30 juillet Bachelot mobilise pour la rentrée

Publié le 25/02/2010
Huit jours après le passage de relais à la médecine de ville, l’Hexagone a passé fin juillet le cap des 1000 cas. La ministre de la santé redoute une flambée de l’épidémie de nouvelle grippe lors de la rentrée scolaire. Et pour l’heure, elle conseille aux médecins de réserver les anti-viraux aux cas graves.

Pour Roselyne Bachelot, "il est absolument certain" que la rentrée scolaire va faciliter la diffusion de la nouvelle grippe A(H1N1). "Avec cette forte diffusion de ce nouveau virus H1N1, nous pourrions avoir des conséquences sanitaires importantes", a ajouté la ministre de la Santé sur France 2, rappelant qu'une grippe saisonnière était responsable d'environ 2.500 morts par an. "Il faut donc nous préparer, c'est ce que nous faisons actuellement", a dit la ministre.

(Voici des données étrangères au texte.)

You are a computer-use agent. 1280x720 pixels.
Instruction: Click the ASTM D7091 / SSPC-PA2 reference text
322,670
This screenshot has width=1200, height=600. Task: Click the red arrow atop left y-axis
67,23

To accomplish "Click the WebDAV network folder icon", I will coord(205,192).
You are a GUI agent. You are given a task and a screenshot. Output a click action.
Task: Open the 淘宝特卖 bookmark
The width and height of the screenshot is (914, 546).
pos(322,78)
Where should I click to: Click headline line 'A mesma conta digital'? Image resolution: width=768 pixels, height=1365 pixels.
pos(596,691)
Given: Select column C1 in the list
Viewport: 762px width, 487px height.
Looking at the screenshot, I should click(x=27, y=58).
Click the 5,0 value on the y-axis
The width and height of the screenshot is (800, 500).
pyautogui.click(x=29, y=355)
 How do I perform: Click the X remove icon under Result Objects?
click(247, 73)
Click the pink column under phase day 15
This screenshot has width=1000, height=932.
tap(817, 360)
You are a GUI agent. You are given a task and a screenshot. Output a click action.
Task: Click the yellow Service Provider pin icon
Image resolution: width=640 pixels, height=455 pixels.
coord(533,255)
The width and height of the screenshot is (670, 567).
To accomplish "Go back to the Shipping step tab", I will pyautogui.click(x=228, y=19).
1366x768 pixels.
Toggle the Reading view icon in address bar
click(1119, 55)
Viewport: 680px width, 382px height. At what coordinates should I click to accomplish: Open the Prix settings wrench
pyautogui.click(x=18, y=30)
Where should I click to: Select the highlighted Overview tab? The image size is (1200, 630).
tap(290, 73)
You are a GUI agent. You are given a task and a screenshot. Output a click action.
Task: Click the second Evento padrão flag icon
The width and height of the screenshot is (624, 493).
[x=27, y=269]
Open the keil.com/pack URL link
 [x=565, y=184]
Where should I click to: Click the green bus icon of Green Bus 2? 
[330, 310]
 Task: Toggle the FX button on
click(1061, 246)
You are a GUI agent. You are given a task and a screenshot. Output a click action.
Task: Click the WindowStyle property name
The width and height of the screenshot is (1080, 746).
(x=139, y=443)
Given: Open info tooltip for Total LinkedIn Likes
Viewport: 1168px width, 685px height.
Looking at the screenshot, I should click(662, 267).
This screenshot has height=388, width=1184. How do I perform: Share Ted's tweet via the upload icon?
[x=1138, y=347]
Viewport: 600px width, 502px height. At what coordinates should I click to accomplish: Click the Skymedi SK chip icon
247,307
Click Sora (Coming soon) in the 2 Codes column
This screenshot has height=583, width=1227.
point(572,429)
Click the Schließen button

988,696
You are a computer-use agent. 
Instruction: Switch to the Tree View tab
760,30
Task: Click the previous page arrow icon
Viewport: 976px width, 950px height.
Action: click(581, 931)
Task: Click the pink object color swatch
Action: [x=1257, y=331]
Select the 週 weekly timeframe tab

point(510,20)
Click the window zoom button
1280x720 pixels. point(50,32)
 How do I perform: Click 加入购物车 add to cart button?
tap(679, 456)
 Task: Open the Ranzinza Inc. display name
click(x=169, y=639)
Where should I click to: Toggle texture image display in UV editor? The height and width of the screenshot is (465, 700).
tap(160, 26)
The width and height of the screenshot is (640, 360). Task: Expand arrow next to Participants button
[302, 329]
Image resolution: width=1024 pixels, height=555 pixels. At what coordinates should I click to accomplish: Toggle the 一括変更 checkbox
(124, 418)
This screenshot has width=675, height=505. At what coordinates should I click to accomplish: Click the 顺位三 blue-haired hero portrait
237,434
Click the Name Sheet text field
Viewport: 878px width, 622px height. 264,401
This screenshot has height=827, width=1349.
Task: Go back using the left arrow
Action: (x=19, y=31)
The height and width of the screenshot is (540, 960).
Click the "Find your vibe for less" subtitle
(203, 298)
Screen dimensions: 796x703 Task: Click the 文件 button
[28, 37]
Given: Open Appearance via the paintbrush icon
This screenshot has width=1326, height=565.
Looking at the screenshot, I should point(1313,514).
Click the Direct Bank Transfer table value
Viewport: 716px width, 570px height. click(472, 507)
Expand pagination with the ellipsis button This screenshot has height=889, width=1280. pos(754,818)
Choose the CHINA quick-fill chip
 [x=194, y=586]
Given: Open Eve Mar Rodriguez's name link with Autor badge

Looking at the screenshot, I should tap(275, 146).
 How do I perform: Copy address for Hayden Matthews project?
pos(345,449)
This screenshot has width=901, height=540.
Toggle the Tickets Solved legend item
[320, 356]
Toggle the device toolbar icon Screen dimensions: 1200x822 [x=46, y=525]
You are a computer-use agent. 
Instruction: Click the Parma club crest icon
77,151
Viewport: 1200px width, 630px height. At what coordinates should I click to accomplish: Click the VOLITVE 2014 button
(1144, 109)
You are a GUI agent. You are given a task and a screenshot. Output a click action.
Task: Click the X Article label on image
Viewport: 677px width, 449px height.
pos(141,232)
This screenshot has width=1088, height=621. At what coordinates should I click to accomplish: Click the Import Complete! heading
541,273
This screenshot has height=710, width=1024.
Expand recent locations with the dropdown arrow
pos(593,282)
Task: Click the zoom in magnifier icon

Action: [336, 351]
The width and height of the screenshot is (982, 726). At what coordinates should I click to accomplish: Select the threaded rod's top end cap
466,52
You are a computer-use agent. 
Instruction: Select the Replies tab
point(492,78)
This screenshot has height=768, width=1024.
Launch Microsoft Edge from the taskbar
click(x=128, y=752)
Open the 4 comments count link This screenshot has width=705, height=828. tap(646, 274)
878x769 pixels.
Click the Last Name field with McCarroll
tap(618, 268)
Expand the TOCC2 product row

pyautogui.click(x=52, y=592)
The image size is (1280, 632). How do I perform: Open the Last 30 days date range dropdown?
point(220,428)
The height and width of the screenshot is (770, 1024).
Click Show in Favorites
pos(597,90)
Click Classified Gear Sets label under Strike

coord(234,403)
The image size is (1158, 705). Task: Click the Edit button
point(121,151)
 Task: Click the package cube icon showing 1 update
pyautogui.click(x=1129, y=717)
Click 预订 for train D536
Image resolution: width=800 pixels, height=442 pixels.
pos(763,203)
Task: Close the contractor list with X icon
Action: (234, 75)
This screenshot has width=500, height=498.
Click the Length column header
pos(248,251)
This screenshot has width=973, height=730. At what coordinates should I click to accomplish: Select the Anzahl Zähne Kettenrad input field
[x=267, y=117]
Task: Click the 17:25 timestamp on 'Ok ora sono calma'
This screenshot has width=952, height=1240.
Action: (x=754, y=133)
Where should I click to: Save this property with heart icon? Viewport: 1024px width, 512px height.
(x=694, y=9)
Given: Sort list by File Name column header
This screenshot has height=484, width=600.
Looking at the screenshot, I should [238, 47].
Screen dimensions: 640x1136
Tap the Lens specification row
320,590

Alors que les médecins de ville sont, depuis le 23 juillet, en première ligne pour la prise en charge des nouveaux cas, Roselyne Bachelot leur a adressé le 15 juillet dernier, un courrier, dans lequel, elle les invitait à consulter les fiches élaborées à leur intention sur le site internet qui a ouvert (www.grippe.santé.gouv.fr). Elle indiquait aussi que les masques anti-projection pour les patients et les antiviraux étaient en cours d’acheminement dans les pharmacies d’officine. Concernant ces derniers, elle appelait les médecins à les prescrire avec modération, en les réservant aux cas graves, et en évitant de "délivrer ce traitement à des patients qui en feraient la demande à des fins de précaution", afin d’éviter les résistances.

Fin juillet, la France totalisait 1.022 cas confirmés ou probables, dont 4 cas graves, depuis le début de l'épidémie de nouvelle grippe A(H1N1), selon l'Institut de veille sanitaire (InVS). "La maladie reste à ce jour bénigne", indiquait l'InVS, en dépit d’un premier décès annoncé le 30 juillet : une jeune fille de 14 ans décédée au CHU de Brest. "Cette jeune fille souffrait d’une maladie grave, compliquée d’une autre infection pulmonaire sévère, autre que la grippe", soulignait en effet l'Institut de veille sanitaire dans un communiqué."L'activité grippale en médecine libérale ou à l'hôpital ne montre pas de signe en faveur d'une circulation large du virus dans la population", ajoutait-t-il. Le 29 juillet l’INVS constatait, que "en métropole, l'augmentation modérée du nombre d'épisodes de cas groupés en collectivités se poursuit avec 14 nouveaux épisodes, soit au total 51 épisodes identifiés, dont 35 sans lien avec des cas importés". 14 épisodes sont survenus en Ile-de-France, les 36 autres se répartissant principalement dans les zones touristiques. Au 29 juillet, 31 personnes avaient été hospitalisées pour la grippe A(H1N1) 2009, dont 27 sont sortis. Seuls 4 patients adultes (entre 39 et 70 ans) ont nécessité un recours aux soins intensifs: 3 pneumopathies bactériennes et une hypoxémie (abaissement de la pression d'oxygène dans le sang) mal tolérée chez une personne âgée.

Alors que l’épidémie progressait toujours rapidement en Grande-Bretagne, les responsables sanitaires français attribuaient la croissance plus lente de l’épidémie dans l’Hexagone à la stratégie de confinement avec hospitalisations des patients, adoptée jusqu’au 23 juillet.